TASK TO CARRY OUT — Please give back every entry in full, word for word, but none of the pictures.

PROVIDED MATERIAL —
• • •

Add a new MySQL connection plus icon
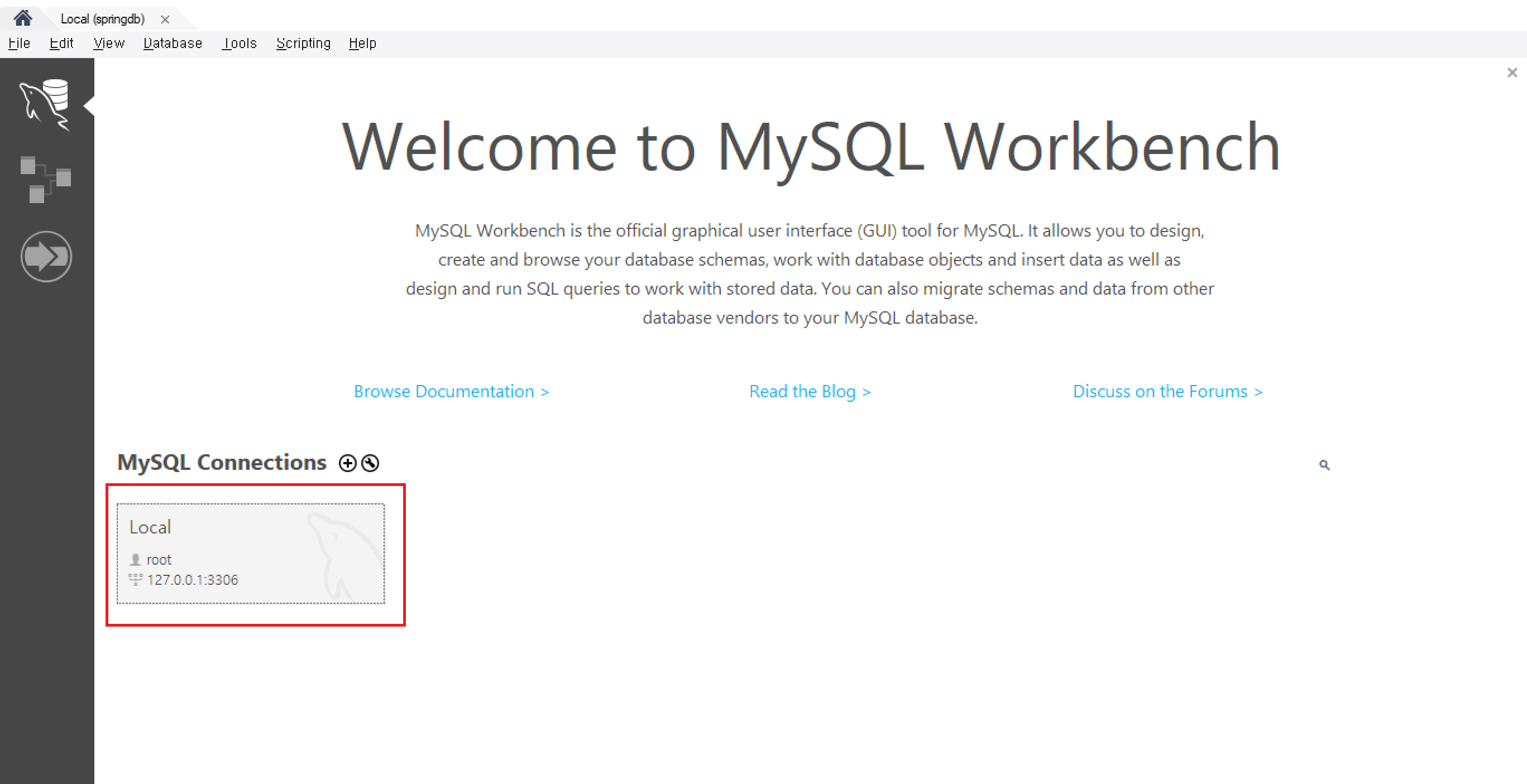The image size is (1527, 784). 348,463
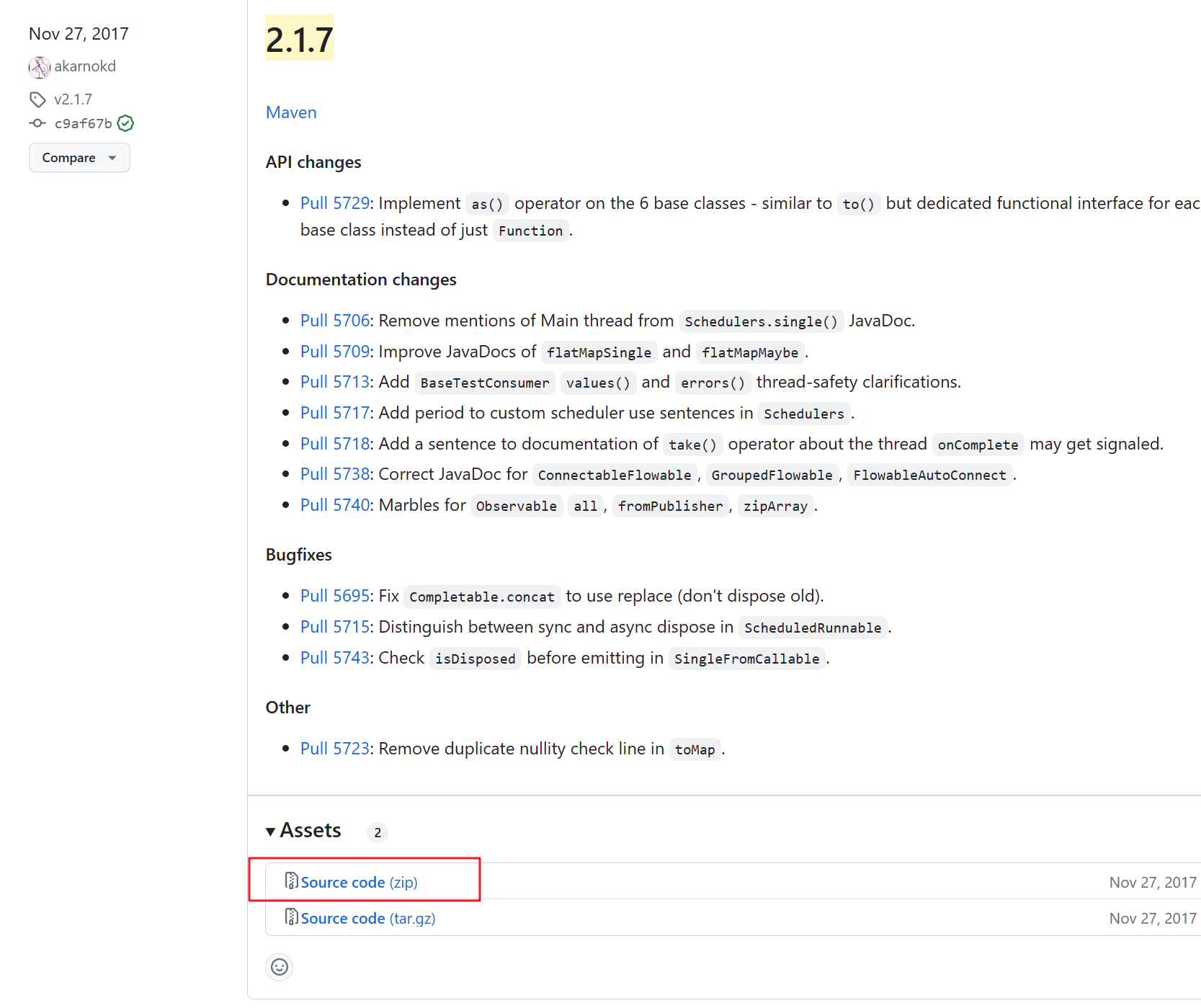Open Pull 5740 about Observable marbles
The width and height of the screenshot is (1201, 1008).
tap(335, 504)
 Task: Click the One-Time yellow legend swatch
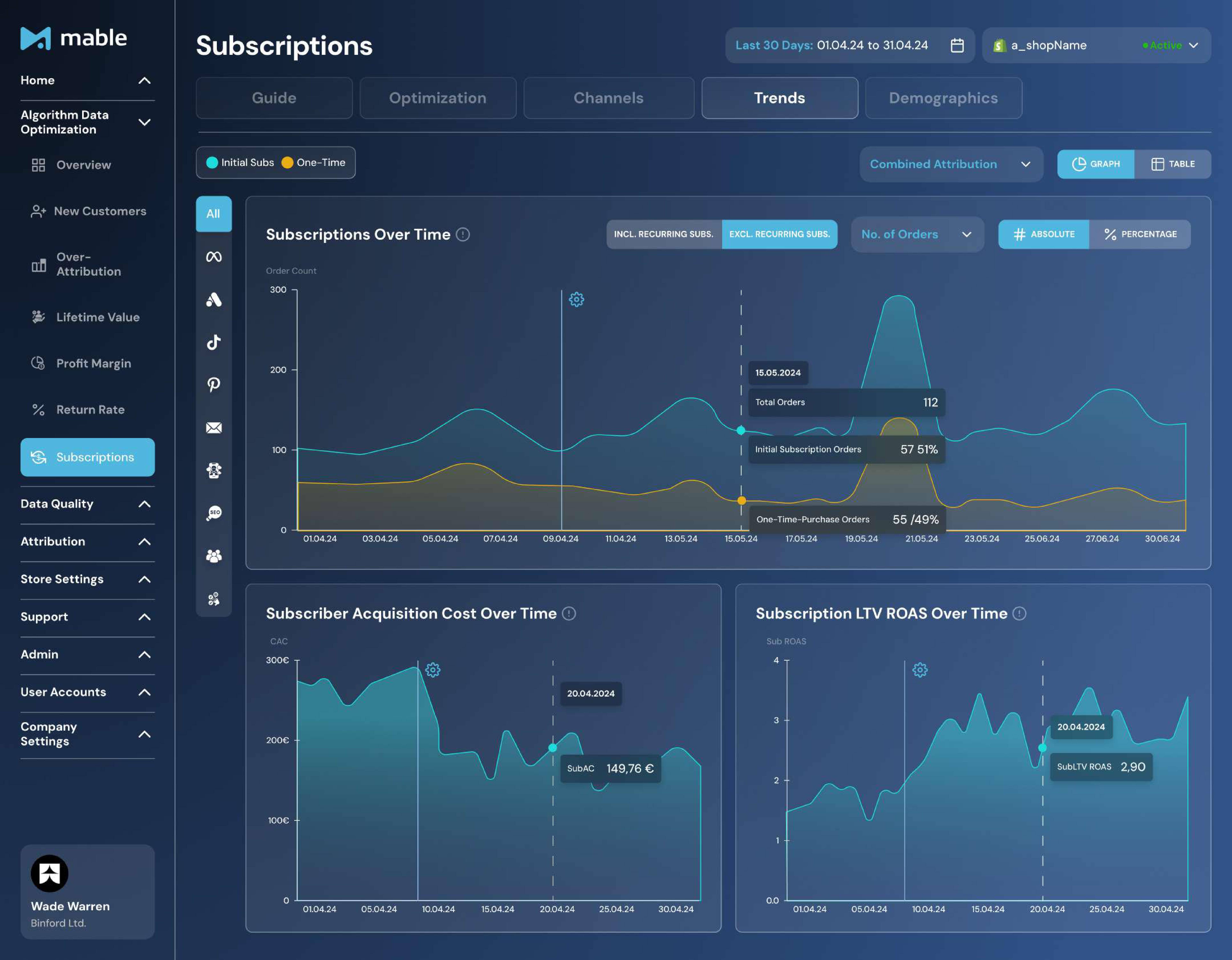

• • •

ANSWER —
Add a new MySQL connection plus icon
The image size is (1527, 784). 348,463
Open Pull 5740 about Observable marbles
The width and height of the screenshot is (1201, 1008).
tap(335, 504)
 Task: Click the One-Time yellow legend swatch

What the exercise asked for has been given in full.